Moo! While cleaning out a closet this morning, I ran across this photo I took some years ago when I was on a random picture-taking excursion. I love this guy. His eyes look so soulful to me. It makes me feel guilty for wanting a delicious char-broiled quarter-pounder right now. With cheese.

Seeing it, I’m reminded of one of my childhood memories involving cows, ice cream and my dad’s Lincoln Continental.

Around the time my sister Ann and I were seven and five years old, respectively, a favorite treat was our Dad driving us to a nearby dairy for ice cream. Part of the fun was driving fast over a hilly section of the road leading up to the dairy. Dad would speed up before the incline and coming over the crest we’d get that flip-flop feeling in our stomachs and shout WHOOOA!!! as we came down the other side. Funny, the little things we remember.

When we got to the dairy, Dad would go in and chat it up with the owner and Ann and I would stand outside the cow pen and hope that one of the mammoth creatures would saunter over and say hello.
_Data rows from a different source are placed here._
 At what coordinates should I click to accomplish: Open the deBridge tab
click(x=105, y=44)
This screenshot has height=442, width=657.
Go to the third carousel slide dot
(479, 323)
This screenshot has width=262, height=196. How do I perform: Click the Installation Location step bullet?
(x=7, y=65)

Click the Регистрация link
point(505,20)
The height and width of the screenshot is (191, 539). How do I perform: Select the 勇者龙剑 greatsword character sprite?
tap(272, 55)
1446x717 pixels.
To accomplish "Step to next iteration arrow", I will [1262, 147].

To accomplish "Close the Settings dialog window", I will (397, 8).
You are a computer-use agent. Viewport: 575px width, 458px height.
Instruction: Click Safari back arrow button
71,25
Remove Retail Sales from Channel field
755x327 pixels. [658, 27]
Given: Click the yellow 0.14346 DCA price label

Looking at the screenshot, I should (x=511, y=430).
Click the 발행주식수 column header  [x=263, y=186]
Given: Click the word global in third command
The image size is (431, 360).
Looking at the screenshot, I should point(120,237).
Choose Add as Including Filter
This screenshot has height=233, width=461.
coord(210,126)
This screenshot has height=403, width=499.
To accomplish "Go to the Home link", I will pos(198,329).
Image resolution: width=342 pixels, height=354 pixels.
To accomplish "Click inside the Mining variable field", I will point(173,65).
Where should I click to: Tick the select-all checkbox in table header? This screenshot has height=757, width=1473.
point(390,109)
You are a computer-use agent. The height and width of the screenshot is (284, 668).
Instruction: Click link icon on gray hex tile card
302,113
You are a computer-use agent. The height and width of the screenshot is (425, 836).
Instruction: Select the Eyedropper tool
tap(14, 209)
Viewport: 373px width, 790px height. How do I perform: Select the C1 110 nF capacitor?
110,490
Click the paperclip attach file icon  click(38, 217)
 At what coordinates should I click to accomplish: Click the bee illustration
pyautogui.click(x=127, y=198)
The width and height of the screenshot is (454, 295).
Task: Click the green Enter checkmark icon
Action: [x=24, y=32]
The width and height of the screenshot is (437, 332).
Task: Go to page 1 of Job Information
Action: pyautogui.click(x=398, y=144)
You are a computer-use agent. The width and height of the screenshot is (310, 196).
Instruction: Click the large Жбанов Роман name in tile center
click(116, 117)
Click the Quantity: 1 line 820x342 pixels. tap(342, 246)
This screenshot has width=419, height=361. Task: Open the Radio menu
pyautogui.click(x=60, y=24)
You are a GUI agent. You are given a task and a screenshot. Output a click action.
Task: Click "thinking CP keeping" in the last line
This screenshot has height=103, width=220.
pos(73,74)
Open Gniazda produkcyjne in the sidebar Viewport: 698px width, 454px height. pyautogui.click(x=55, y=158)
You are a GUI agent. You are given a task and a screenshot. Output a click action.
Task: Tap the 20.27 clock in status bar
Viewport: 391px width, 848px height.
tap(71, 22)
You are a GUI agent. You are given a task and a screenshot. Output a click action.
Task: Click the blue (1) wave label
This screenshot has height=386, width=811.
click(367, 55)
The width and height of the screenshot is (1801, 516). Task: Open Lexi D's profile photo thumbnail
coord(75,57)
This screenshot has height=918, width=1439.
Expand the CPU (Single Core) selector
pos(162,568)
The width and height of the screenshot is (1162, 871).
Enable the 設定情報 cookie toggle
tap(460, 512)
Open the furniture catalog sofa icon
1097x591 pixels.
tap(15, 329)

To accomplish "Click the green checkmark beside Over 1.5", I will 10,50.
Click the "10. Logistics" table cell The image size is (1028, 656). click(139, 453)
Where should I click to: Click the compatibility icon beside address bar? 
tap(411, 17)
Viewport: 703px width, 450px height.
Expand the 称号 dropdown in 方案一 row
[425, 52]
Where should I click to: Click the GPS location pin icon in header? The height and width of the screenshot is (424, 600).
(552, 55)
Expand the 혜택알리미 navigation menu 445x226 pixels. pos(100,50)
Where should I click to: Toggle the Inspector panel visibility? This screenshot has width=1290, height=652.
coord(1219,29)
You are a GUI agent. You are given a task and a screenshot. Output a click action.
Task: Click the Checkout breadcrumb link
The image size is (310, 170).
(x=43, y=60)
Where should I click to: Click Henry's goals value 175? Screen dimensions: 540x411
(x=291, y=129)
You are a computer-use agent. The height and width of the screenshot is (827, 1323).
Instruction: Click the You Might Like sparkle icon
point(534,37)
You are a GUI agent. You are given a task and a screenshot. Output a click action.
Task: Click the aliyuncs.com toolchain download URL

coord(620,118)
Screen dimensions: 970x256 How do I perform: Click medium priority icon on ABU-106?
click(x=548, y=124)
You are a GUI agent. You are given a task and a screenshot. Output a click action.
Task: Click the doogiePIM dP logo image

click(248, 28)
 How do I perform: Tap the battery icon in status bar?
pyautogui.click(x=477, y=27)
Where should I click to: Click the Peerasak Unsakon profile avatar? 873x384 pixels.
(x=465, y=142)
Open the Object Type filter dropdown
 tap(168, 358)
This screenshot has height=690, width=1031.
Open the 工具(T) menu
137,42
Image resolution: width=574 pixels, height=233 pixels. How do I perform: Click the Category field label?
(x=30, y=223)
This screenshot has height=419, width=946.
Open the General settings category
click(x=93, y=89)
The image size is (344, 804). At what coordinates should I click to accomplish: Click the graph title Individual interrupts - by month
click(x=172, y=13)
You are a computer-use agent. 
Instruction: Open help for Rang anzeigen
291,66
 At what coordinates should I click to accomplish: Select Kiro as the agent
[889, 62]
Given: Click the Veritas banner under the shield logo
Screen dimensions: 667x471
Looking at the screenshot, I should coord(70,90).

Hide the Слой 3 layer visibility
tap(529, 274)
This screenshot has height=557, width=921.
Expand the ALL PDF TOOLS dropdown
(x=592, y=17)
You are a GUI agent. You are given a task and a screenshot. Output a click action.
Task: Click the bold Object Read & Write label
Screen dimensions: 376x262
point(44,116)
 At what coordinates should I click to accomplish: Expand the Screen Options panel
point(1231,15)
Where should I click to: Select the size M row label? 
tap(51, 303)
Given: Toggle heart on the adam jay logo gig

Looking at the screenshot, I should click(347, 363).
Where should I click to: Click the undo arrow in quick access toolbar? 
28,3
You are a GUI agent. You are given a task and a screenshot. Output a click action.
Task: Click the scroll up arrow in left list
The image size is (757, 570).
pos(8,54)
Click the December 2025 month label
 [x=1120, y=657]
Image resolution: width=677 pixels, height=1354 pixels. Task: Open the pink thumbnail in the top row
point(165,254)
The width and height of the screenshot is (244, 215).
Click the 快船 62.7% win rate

I can’t think of any small dairies that still exist around here, but if I see one, I have an irresistible urge to stop and moo at the cows.

On one particular visit, Ann and I were all moo’ed out and went inside to collect our ice cream. Typically, we’d get started licking in the store and be just about done by the time we got home. But this trip was different. It was the first in a long series of incidents that end with the question Why do these things always happen to me?

My problems started almost immediately after my Dad got out onto the country road. It must have been a hundred degrees that day and so the ice cream melted faster than I could lick it.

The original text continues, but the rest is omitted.